Perhaps linked to he bandit Johnston, a blue and white 1980 Ford Bronco was recovered from the Butte Valley region in 2006, according to Detective Hallowell. The vehicle was stolen in Mancos, Colo., in 2003, and had apparently been collecting dust in Death Valley. Hallowell said authorities suspect the vehicle was another of the Bandit's casualties.
To date no report of where he was from late 2000 to Aug 2003 except for the possible connection above.
I spoke to Ranger Allen on Feb 4, and he revealed that he was interviewed a few years later about possible connections to the Hells Angels. Perhaps him taking her from the biker bar was why they went to Arizona and who did he sell all that pot to in Canada? Perhaps that caught up with him when he was imprisoned and that's why he fled without ever calling her again.
Obviously delusional, the Canadian Johnston's main thrill seems to have been amassing large numbers of guns. The western U.S. may be the most liberal place on the planet to get guns. Then there all those guns in unprotected cabins for the taking. He obtained 14 guns plus other assault grade goodies in 12 days presumably with a stolen credit card in Nevada. The bandit skillfully hid next to large classified military installations with large amounts of weapons. Equally conspicuous, he used ATV's to set up camps inside a national park where such use is illegal. Such survival skills and intelligence would be more effective if you truly hate the government that offers free land to roam on if you did it away from sensitive military installations or not inside national parks. As for the seriousness of his cultivation idea, he stole guns instead of solar panels.
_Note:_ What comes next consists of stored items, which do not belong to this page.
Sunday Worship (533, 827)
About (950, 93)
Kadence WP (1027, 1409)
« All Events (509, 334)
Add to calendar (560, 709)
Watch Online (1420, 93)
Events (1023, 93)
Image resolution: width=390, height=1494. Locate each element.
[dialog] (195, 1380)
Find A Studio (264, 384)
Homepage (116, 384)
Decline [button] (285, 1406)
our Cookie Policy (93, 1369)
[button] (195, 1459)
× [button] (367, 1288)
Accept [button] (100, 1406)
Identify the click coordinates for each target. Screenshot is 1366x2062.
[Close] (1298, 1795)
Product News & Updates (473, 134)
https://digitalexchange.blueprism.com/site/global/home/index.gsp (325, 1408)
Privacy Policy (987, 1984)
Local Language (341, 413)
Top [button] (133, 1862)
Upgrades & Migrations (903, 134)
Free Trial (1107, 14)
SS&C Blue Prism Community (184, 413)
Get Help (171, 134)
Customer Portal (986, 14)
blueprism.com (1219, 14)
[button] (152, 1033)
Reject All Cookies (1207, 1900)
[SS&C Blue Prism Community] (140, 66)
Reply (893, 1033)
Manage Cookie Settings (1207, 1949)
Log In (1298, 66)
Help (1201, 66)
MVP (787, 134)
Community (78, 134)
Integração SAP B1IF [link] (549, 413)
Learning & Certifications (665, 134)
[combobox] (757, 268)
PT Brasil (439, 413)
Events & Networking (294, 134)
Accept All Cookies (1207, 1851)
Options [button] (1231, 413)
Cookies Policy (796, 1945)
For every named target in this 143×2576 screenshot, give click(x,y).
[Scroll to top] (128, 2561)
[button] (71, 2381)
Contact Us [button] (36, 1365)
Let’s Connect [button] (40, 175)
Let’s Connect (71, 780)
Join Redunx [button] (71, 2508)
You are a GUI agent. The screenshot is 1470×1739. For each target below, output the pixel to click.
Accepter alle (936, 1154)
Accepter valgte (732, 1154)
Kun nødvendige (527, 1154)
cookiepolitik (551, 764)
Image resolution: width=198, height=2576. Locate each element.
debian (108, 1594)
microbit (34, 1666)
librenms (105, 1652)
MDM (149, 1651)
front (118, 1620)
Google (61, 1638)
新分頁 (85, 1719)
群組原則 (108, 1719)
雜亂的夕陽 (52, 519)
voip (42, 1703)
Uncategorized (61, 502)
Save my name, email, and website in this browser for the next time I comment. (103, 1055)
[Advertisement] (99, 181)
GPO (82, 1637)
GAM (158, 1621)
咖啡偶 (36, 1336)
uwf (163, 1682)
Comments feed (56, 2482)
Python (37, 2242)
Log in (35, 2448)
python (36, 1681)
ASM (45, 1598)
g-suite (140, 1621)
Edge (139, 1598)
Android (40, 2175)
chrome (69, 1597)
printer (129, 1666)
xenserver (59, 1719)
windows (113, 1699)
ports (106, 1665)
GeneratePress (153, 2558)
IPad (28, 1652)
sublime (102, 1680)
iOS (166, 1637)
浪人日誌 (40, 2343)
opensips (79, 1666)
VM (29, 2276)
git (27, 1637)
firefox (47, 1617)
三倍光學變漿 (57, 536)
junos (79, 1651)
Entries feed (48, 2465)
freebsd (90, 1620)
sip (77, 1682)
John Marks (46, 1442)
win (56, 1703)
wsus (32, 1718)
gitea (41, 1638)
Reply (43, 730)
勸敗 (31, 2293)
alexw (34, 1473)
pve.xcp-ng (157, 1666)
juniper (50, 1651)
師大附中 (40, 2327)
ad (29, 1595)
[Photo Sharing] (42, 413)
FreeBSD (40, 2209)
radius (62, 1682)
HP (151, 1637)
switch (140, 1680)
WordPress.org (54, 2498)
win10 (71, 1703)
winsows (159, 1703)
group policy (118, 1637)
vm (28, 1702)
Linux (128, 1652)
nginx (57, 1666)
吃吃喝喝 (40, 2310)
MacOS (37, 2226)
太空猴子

In Steve Sparks and Sheriff Allan's book “Out There in the Woods,” Appendix A, is the DA's report on the Bassler shooting. Outlined on p. 300 are the terms under which an officer may fire at a suspect. Johnston in all his encounters with law enforcement did not meet those requirements and was not shot at although observed sometimes for hours. When Ranger Brenner cornered Johnston under the tarp he thought it would be another chase or a firefight, but held his fire until Johnston decided which it would be just as Bassler decided his fate by his actions.
From articles in the Vancouver Province, Pahrump Valley Times and the Men's Journal. The latter goes on extensively with Tommi's story. The author has backpacked and camped extensively in Death Valley and married the lovely Robyn Taft in Nye County in 2006. Had the bandit stolen one of our cars or water and food stashes on a 113 mile trek from Trona to Baker through Goler Canyon in 2002 the author might have missed the wedding and would not consider it petty theft.
“The western U.S. may be the most liberal place on the planet to get guns.”
Ha ha! Come on, bro, ever heard of Mogadishu or Peshawar? Seriously. Can you say “hyperbole”? I knew you could.
hyperbole n. an exagerated statement used for effect and not meant to be taken litterally.
Note the suggestive nature of the verb “may”. As in “You may use your dictionary.”
Also in using “liberal” I meant easy . Perhaps you could go to those places without a passport, kick down doors, steal guns and cars for 12 months and write and tell us how easy it was. I know you won’t.
BH
Well written and yes it is true guns are easy to get in the USA. Especially compared to Canada. I am not sure there was any “help” for this man. He knew he would be sent back to Canada and back to prison and he couldn’t face that.